* Objective
Reproduce these records without changes, from the line with "Task: Open the Forgot Password? link" through the end of the records.

(Entries for locating words and elements)
>> start

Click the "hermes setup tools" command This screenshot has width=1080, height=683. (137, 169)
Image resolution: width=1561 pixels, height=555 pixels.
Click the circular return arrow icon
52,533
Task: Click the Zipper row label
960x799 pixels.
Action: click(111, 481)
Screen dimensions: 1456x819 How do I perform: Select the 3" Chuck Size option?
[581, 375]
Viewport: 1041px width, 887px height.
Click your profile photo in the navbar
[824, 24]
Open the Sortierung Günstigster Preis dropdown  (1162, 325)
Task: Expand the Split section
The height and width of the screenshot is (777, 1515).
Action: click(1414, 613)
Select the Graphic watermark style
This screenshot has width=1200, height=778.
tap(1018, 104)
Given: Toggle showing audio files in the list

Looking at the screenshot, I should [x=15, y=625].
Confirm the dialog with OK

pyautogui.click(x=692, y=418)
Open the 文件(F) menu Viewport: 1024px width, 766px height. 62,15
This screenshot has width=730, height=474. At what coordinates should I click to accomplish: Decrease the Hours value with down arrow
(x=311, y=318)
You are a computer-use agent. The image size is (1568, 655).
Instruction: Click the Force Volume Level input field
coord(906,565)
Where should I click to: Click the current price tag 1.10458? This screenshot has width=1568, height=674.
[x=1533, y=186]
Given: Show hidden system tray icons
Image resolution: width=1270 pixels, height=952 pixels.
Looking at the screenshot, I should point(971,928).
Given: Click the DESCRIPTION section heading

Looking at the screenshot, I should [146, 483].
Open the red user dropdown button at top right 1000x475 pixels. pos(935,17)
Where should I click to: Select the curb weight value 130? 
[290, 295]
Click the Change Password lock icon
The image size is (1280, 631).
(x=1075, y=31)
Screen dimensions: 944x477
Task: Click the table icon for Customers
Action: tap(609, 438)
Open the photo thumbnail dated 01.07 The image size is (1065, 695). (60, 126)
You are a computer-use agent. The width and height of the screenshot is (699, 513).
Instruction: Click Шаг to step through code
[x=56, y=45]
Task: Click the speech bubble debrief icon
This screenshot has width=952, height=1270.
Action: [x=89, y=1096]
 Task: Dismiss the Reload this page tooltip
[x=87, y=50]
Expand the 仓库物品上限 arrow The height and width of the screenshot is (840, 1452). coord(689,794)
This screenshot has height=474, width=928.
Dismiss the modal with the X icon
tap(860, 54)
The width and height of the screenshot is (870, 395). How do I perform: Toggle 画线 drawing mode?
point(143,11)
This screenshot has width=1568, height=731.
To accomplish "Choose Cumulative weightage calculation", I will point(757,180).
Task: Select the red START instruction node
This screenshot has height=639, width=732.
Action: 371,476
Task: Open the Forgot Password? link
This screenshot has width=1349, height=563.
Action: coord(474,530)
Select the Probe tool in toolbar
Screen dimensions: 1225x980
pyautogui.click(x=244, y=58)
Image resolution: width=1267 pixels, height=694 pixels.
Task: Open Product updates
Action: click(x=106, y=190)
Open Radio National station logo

>> end

* Solution to the problem
Task: Open the Forgot Password? link
This screenshot has width=1349, height=563.
Action: coord(474,530)
Select the Probe tool in toolbar
Screen dimensions: 1225x980
pyautogui.click(x=244, y=58)
Image resolution: width=1267 pixels, height=694 pixels.
Task: Open Product updates
Action: click(x=106, y=190)
Open Radio National station logo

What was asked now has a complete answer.